Pour H+, une chose est claire: la transformation nécessaire du système de santé¹ ne pourra aboutir sans une numérisation cohérente. Celle-ci n’est pas seulement un levier essentiel, mais une condition indispensable à une évolution durable de l’ensemble du système. C’est pourquoi H+ assure la coprésidence de l’organe sectoriel du programme DigiSanté, chargé de faire progresser l’agenda national de la numérisation. Créé il y a un an, cet organe réunit les principaux acteurs du secteur afin d’élaborer les bases techniques, organisationnelles et spécialisées nécessaires à la mise en œuvre de projets prioritaires.

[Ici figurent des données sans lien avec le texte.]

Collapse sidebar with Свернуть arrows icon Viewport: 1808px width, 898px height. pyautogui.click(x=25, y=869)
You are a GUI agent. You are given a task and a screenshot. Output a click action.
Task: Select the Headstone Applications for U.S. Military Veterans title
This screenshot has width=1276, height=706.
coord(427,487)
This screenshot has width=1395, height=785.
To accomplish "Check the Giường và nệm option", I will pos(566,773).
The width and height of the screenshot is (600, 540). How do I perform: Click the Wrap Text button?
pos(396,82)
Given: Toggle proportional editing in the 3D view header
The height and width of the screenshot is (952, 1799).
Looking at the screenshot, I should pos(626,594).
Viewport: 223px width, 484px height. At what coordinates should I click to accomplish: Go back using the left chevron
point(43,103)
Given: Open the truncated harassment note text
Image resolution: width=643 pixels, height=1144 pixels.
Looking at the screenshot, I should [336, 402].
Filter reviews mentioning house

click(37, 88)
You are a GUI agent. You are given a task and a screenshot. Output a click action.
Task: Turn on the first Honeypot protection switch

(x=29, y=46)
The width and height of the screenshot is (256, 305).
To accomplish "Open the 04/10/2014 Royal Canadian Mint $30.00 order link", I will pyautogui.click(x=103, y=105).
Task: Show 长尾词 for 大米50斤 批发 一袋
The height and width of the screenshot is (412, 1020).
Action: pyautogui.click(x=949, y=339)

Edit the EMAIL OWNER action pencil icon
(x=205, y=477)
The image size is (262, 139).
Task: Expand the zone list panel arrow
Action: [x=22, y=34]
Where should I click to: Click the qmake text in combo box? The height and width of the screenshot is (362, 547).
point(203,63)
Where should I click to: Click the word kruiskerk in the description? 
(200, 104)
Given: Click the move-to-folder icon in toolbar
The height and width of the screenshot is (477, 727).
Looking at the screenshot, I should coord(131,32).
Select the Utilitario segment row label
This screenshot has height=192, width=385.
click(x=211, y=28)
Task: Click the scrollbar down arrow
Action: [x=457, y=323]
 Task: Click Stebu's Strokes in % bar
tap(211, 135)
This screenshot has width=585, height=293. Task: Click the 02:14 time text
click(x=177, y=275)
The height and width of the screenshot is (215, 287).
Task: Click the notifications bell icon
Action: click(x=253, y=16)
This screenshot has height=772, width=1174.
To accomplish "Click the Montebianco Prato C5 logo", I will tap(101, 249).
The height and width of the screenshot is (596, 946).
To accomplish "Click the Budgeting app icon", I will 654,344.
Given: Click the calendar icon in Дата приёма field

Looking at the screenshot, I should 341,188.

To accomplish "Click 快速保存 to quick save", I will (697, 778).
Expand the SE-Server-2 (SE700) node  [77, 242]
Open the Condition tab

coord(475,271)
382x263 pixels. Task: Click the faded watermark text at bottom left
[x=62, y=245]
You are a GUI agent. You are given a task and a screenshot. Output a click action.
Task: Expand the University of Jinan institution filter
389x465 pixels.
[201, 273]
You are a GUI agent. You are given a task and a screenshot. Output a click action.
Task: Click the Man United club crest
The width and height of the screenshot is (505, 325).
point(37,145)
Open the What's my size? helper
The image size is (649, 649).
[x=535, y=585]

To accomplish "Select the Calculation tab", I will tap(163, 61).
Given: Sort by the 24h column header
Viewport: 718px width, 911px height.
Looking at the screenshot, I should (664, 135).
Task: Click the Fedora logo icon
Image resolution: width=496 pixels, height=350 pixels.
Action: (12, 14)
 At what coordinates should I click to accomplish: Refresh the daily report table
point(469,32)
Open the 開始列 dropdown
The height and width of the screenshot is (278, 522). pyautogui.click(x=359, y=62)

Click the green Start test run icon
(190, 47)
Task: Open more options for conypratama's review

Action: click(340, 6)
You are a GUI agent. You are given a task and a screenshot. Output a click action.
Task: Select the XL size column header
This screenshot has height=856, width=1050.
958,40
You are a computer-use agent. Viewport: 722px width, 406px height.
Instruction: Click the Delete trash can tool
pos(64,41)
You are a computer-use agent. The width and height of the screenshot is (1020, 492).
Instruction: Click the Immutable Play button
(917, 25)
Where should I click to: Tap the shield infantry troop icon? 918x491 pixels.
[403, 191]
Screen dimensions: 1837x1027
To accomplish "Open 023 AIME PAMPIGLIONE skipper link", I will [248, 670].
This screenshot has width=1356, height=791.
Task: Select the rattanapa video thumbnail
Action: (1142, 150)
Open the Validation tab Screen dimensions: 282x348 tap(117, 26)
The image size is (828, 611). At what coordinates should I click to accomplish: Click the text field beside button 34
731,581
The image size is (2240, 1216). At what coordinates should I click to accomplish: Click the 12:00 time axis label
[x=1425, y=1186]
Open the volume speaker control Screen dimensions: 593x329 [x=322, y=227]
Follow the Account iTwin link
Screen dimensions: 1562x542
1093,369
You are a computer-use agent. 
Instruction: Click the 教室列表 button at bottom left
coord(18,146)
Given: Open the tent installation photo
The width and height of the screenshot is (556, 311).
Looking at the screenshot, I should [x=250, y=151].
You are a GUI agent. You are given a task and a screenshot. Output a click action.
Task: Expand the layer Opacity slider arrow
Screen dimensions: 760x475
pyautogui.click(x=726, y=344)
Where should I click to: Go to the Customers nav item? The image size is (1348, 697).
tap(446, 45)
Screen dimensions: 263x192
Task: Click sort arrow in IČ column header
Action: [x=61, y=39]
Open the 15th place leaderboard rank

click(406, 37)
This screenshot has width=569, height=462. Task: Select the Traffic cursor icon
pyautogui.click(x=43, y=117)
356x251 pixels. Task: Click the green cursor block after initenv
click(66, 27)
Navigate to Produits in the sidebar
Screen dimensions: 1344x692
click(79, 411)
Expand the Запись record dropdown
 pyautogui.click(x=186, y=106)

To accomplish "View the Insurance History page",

Les décisions d’économie et de priorisation prises dans le cadre du programme d’allègement budgétaire 2027 (EP27), adopté en janvier 2026, soulignent l’urgence d’une stratégie nationale. La Confédération, les cantons, le Parlement et les acteurs privés doivent définir et poursuivre une orientation commune. À défaut, le risque est grand de voir les investissements dans la numérisation – pourtant largement insuffisants aujourd’hui – être réduits, mettant ainsi en péril des projets d’infrastructure essentiels tels que l’espace national des données de santé (SwissHDS) ou l’utilisation secondaire des données de santé, notamment à des fins de recherche.
Une telle transformation nécessite une collaboration à tous les niveaux, du politique à l’opérationnel. Plutôt qu’une répartition fragmentée des responsabilités, il faut une vision claire, des objectifs communs sur la manière dont la numérisation doit transformer les soins, ainsi qu’un plan de mise en œuvre contraignant. Cela implique des normes nationales, des formes de coopération obligatoires, une mise en œuvre coordonnée au-delà des frontières organisationnelles et des systèmes, ainsi que des modèles de financement communs.
Plus de huit projets de loi doivent être coordonnés, tant sur le plan du calendrier que de leur contenu. En parallèle, il faudra développer des projets pilotes, définir des normes contraignantes, mettre en place des infrastructures nationales ainsi que des modèles de financement et de gouvernance adaptés.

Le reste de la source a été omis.